Un léger bruissement se fit entendre en réponse. Dans un coin de la pièce, sur un vieux canapé défoncé, Piotr était allongé. Il était couvert d’une couverture piquée, l’oreiller était froissé, et son visage semblait pâle. Il fixait le plafond, comme s’il cherchait quelque chose dans les fissures.

— Oh, Natasha, — murmura-t-il d’une voix faible. — Pourquoi es-tu là ?

— Moi ? Pourquoi je suis là ? Et vous alors, pourquoi êtes-vous là, allongé comme si vous étiez… enfin, pas vivant ? — s’exclama Natalia en fronçant les sourcils. — Depuis combien de temps êtes-vous comme ça ?

Piotr agita faiblement la main.

— Oh, mes jambes… elles ne fonctionnent plus. Ça fait trois jours que j’arrive à peine à bouger. Mais ce n’est rien de grave, ça passera.

Natalia leva les yeux au ciel et posa son seau sur le sol.

 

— Ça passera, bien sûr. Évidemment, ça passera. Mais si vous continuez comme ça, dans une semaine, il faudra vous sortir de chez vous dans un cercueil. Vous avez mangé quelque chose ?

— Oui, un peu… Hier, il restait de la soupe, et du pain.

— Et c’est tout ? — son ton devint plus ferme.

— Eh bien, je ne vais pas courir au magasin, — plaisanta Piotr, mais son sourire était faible.

— Vous comprenez que si vous continuez comme ça, vous allez droit à la catastrophe ? — Natalia enleva sa veste et regarda autour d’elle. — Et ici, on ne peut même pas respirer ! Pourquoi n’avez-vous pas ouvert les fenêtres ?

— Je ne peux pas, — marmonna Piotr. — Tu crois que ça me plaît ?

Elle soupira, s’approcha de la fenêtre et, avec difficulté, ouvrit un des battants. Le soleil inonda la pièce, éclairant son aspect terne et négligé. La poussière flottait dans l’air, et quelques boîtes de conserve vides traînaient au sol.

 

— Eh bien, ça ne va pas du tout ici… — grogna-t-elle.

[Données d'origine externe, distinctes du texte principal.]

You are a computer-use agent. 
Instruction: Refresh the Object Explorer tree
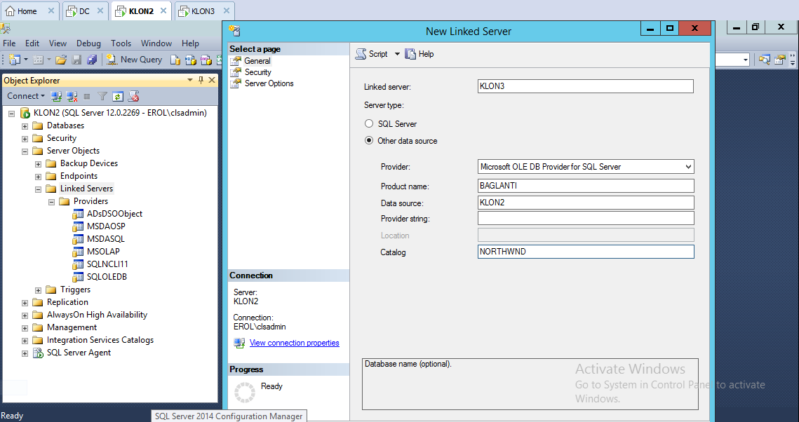[118, 96]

Piotr tenta de se redresser, mais il attrapa immédiatement son dos en gémissant doucement.

— Arrêtez, ne bougez pas, — ordonna Natalia en ajustant ses coussins. — Qu’est-ce qu’il se passe avec vos jambes ?

— Elles enflent… Et elles font mal, ça me tord.

— Vous avez appelé un médecin ?

— Et à qui voudrais-tu que je m’adresse ? — répondit-il avec lassitude.

— Très bien. Alors écoutez. Vous restez là, tranquille, je vais tout organiser. Je vais vous ramener de la nourriture, de l’eau potable, et quelqu’un viendra vous examiner.